Tintorera

25/100

For what must be the majority of its running time, Tintorera is a sun-and-skin melodrama set in a Mexican resort village where the loitering Steven and Miguel (Hugo Stiglitz and Andrès Garcia) navigate the treacherous waters of a sexy threesome with an English tourist, Gabriella (Susan George), who declares that the only thing off-limits in their relationship … is love. By contrast, about a third of the film is a skeevy underwater adventure-cum-travelogue in which Steven, Miguel, and other local fisherman absolutely have their way with the aquatic kingdom, skewering barracudas and manta rays and using them as bait for larger fish, hanging sea tortoises off the side of boats and slashing them open for blood chum, and cutting open tiger sharks and letting them bleed out on the ocean floor. (Seriously, this movie never met a fish it didn’t want to stab in the face.) And then, for just a few fleeting moments at a time, Tintorera is one of the great killer-shark movies, with underdressed women and overconfident men getting torn apart in mid-swim before the shark flees the scene with a head or torso clutched in its jaws like a happy spaniel carrying a pheasant, entrails dragging behind and gallons of blood saturating the waters behind them.
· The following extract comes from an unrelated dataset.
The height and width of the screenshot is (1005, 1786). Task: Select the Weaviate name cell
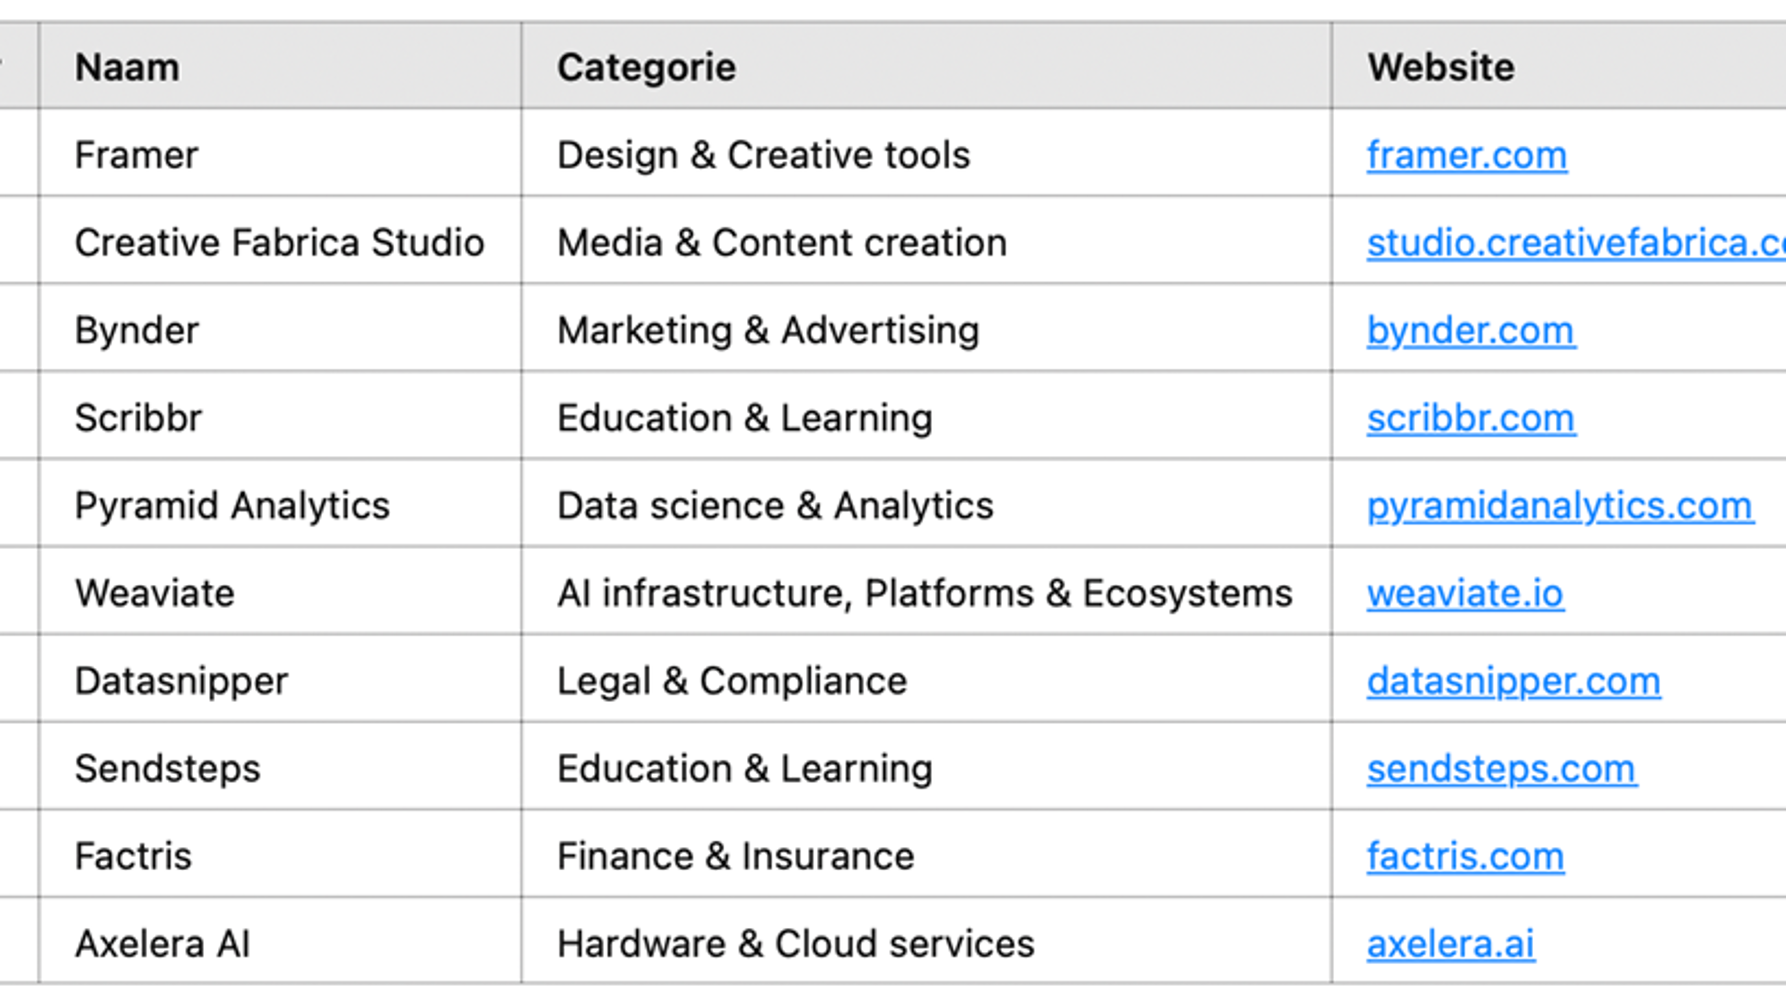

Laura Lyons and Hugo Stiglitz

Early on, as our protagonists began fucking their way through the little beach community, I joked aloud that the shark must be a metaphor for toxic masculinity, but I was surprised when the film’s relatively downbeat ending suggested that I might not have been too far off. More to the point, I could posit an interpretation of the film where the successful but naive businessman Steven is seduced by his friend Miguel into the misguided belief that he could possibly sneak off the grid and live a life of hedonism, divorced from the rigors and expectations of workaday society; in this reading, the killer shark represents the brutish nature of the capitalist economy that just keeps comin’ for your blood whether you’re ready to grapple with it or not. It’s definitely a movie of another era, full of ideas about women as willing objects of sexual desire, though certainly not as noxious as other films of its vintage. (Worth noting, maybe, that displays of full-frontal female nudity are alternated with an almost egalitarian brio by lingering glipses of the male co-stars, one of whom displays his penis for just long enough that this film must have pushed the censors’ boundaries, even in the 1970s.)

But even though I found Tintorera both pleasantly odd as a romance and relatively satisfying as a moderately sleazy exploitation piece, I was put off by the very real sense of bloodlust that emanates from the hunting scenes, some of which are allowed to play at extended length as the camera pushes in closer, closer, on the sharks’ wounds, allowing itself to be enveloped by the billowing clouds of blood. The Nirvana song goes “It’s OK to eat fish ’cause they dont have any feelings” and this movie made me hope that Kurt Cobain was a part-time marine biologist because the alternate title of Tintorera may as well be Fuck You, Fish!.

Kino Lorber’s Blu-ray release runs 87 minutes, which is plenty.
  • Such is the quality of modern film transfer technology that certain shots in the new HD version of Tintorera feature can now be seen to feature already-dead fish being pulled through the water by a cord, which explains the dumb looks on their faces (like the tiger shark with his mouth hanging open as he “swims”) and for some reason made me a little bit more annoyed by the wildlife action.
  • Gabriella won my heart when, after a single fishing trip with these two guys, she loudly accused them both of being psychopaths.
  • Director René Cardona Jr. based the screenplay on a novel by Ramón Bravo, who is not only credited with cinematography here but was also, per Letterboxd user Lou (rhymes with wow!), the stuntperson who played the zombie wrestling the shark in Lucio Fulci’s Zombi 2.
  • Not to spoil anything, but I thought it was pretty nifty that the film sets up a character to drive the narrative and then nonchalantly writes that person out of the script about a third of the way in, never referencing them again.
  • I watched this on TCM in a version running about 88 minutes, and I gotta say it dragged a little. Apparently there are longer versions of Tintorera that run over two hours and wow but also no thank you.